Attaqué par un client du SAS, Louis est obligé d’attendre au moins 37 heures dans le couloir achalandé d’une salle d’urgence éclairée par des néons. Enfants d’un Québec qui a voulu démocratiser l’enseignement, Marc et Louis n’ont pas terminé leurs études secondaires. Pour se moquer des nouveaux portiers bardés de diplôme, Marc se dit fier d’avoir complété un « bacc. en hockey cusom »… Les systèmes de santé et d’éducation, deux piliers du « modèle social » québécois, seraient donc en panne. Le Québec de Minuit le soir est également rongé de l’intérieur par la rigidité du corporatisme syndical et professionnel. Col bleu le jour à la ville de Montréal, Louis se repose de ses nuits au SAS couché dans les feuilles mortes de son camion. Dans les catacombes de la Cité, il passe de longues heures à jouer aux cartes et à boire de la bière avec ses copains syndiqués. Les « acquis » syndicaux constamment invoqués par Louis pour ne pas travailler – « on a droit à trois burn-out par année », explique-t-il railleur – n’ont plus rien à voir avec une forme quelconque de justice sociale : ils servent les intérêts d’un petit groupe de mafieux au sein duquel règne la loi du silence. Lorsque Louis, durant la deuxième saison, brise par mégarde cette omertà, il est aussitôt exclu de la tribu, et de manière sauvage. Dans ce Québec du chacun-pour-soi sont aussi exclus des corporations professionnelles tous ces immigrés à qui on a fait croire que le Québec manquait cruellement de main-d’œuvre qualifiée. Le psychologue de Marc, diplômé de l’Université de Budapest, homme plein de sagesse et qui dispose d’une excellente maîtrise du français, est en fait concierge et affiche ses services de psychologue dans les toilettes publiques. Un collègue à lui, Chilien spécialiste des désordres sexuels, fait des consultations dans un restaurant MacDonald. Même le système de justice est un mensonge. Pour obtenir son pardon et voir disparaître pour de bon son casier judiciaire, Marc s’en remet à la petite mafia locale.
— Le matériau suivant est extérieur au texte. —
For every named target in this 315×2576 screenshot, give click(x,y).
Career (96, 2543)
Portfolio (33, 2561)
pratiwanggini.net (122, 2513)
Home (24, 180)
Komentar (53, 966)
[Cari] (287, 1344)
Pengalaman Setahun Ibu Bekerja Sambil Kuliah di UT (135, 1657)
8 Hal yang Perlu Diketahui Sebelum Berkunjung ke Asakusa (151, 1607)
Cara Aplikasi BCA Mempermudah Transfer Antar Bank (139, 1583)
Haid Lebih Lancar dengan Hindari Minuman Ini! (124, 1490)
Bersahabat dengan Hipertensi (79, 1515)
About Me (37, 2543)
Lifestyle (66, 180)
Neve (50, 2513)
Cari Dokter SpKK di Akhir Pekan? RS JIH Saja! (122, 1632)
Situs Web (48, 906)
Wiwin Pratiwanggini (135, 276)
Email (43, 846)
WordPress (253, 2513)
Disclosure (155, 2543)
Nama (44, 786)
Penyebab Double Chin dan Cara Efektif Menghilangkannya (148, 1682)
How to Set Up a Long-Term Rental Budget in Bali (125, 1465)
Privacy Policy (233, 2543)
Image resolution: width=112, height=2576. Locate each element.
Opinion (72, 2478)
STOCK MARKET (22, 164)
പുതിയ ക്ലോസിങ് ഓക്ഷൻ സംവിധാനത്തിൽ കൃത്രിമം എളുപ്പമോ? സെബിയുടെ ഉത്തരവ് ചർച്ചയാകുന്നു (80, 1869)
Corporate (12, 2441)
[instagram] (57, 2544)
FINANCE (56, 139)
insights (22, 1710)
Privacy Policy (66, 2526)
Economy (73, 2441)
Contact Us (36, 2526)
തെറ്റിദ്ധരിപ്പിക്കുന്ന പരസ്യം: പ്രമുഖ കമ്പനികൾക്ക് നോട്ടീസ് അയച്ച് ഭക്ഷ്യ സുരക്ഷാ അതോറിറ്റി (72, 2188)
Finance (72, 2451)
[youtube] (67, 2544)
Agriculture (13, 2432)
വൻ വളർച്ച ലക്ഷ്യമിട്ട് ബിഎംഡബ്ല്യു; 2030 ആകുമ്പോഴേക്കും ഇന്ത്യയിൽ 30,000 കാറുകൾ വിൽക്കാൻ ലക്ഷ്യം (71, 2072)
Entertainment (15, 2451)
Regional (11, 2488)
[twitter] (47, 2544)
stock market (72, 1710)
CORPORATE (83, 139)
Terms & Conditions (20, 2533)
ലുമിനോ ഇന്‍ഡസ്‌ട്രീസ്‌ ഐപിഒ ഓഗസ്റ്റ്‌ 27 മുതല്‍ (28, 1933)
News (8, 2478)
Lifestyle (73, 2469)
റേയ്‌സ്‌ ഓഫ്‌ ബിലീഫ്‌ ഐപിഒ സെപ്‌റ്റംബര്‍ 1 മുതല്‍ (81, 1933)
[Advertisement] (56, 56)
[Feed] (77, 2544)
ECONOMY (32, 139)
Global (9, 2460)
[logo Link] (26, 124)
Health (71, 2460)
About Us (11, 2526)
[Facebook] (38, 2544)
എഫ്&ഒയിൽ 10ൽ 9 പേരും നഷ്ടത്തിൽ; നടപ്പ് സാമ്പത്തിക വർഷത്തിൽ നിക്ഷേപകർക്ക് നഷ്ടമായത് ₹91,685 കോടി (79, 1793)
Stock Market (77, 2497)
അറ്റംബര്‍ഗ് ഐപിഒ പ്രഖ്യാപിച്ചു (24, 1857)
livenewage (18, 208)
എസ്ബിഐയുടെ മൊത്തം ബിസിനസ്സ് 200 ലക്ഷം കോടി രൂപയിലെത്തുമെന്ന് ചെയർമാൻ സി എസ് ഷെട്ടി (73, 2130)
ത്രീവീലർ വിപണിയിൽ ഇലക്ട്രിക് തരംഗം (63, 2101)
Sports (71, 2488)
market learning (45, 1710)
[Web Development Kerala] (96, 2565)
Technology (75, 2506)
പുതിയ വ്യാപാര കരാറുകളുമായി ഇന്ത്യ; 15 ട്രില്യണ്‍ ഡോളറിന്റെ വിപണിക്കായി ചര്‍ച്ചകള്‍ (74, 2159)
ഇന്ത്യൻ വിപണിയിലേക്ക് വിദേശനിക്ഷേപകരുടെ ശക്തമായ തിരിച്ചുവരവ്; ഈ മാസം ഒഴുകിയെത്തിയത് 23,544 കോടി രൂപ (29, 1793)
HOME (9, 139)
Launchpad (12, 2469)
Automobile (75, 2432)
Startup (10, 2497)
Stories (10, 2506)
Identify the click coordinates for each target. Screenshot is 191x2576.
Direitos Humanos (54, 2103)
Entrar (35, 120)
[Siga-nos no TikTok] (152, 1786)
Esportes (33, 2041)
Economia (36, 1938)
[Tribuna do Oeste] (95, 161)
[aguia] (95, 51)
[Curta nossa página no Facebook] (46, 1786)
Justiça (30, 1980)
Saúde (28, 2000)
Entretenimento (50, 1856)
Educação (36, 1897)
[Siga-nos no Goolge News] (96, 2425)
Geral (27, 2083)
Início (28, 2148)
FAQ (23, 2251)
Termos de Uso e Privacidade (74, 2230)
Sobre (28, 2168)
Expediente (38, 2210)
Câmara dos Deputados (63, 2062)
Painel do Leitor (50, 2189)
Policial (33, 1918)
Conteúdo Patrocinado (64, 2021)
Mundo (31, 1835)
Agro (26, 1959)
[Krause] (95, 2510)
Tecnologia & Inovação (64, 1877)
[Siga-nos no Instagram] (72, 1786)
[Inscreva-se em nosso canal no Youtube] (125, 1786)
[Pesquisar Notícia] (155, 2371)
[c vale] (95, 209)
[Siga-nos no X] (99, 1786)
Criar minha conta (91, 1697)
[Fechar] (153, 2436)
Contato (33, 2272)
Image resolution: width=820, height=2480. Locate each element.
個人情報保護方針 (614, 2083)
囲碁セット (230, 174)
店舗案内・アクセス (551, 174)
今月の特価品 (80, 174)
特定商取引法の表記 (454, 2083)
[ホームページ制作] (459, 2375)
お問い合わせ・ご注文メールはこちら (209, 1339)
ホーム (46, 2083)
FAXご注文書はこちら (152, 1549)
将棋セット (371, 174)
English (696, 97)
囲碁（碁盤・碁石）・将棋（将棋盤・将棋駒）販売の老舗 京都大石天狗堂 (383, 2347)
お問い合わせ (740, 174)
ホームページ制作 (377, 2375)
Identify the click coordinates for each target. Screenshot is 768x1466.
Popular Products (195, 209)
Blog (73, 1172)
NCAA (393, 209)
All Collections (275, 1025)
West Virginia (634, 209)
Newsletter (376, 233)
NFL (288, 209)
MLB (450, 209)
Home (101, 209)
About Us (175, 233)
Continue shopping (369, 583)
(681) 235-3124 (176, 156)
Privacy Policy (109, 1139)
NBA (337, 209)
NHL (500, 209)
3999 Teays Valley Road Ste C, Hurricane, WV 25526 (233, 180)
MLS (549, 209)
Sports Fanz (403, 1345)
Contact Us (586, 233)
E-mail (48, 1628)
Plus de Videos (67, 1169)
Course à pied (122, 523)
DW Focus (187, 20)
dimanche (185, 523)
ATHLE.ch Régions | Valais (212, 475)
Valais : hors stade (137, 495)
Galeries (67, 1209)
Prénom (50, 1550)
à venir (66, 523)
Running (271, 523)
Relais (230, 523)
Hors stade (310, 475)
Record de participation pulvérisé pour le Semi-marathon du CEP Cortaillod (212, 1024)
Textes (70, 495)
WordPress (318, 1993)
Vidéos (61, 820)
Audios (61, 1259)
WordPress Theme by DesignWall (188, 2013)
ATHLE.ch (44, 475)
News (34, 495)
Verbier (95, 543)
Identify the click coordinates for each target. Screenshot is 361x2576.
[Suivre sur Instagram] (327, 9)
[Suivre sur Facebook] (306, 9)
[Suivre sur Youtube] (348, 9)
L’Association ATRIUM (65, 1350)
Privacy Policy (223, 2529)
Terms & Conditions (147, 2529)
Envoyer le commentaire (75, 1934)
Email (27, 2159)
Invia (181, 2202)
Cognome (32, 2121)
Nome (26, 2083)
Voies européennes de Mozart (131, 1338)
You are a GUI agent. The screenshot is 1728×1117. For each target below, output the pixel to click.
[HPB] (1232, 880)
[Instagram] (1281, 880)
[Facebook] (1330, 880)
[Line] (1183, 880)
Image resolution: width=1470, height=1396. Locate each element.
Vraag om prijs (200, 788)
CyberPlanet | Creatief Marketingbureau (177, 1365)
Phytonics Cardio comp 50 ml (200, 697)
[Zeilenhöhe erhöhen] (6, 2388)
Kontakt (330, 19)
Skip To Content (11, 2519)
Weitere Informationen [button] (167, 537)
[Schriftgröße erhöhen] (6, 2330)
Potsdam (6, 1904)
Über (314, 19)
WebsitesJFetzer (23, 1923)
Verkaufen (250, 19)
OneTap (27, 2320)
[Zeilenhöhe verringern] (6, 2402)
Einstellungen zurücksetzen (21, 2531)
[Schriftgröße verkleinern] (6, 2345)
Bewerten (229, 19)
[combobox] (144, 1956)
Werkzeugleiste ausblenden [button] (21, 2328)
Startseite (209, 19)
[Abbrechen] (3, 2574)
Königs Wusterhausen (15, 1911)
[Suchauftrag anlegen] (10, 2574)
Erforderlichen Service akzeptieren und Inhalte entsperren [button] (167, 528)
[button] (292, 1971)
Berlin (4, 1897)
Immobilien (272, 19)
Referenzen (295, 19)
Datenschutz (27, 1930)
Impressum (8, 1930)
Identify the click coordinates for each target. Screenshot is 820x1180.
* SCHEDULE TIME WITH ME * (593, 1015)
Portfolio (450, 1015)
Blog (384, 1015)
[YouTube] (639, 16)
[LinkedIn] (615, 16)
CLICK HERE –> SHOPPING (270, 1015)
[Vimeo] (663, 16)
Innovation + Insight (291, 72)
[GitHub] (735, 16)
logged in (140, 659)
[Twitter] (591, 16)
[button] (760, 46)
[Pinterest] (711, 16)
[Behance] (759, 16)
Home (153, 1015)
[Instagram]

Dans le Québec de Minuit le soir, on ne se questionne jamais sur ces dysfonctionnements graves. On ne critique pas les politiciens ou les fonctionnaires pour leur mauvaise gestion, ni la génération précédente pour ses choix. On ne déplore jamais l’écart entre les beaux récits de la Révolution tranquille et la triste réalité du Québec d’aujourd’hui. Aucun apitoiement, aucune jérémiade, aucune déception : on prend acte de la dureté de la vie et on tente de tirer le meilleur parti des circonstances. Les personnages ne vivent tout simplement pas dans le Québec historique, ni ne participent à aucune aventure collective.

Comme c’est souvent le cas dans la dramaturgie québécoise, le dénouement est malheureux, à tout le moins pour les deux personnages clefs.  Dans le dernier épisode de la troisième saison, un Marc serein se rend chez Fanny avec un bouquet de fleurs dans le but de lui déclarer son amour. Le happy end est gâché par un assassinat complètement inattendu. Cette mort n’a aucun sens, comme la vie de tous ces personnages.



Éric Bédard*

 

NOTES

*       Éric Bédard est historien et professeur à la Télé-université (téluq) de l’Université du Québec à Montréal.

[1]       Michel Houellebecq, Extension du domaine de la lutte, Paris, Maurice Nadeau, 1994, p. 100-101. Les ajouts entre crochets  sont de moi.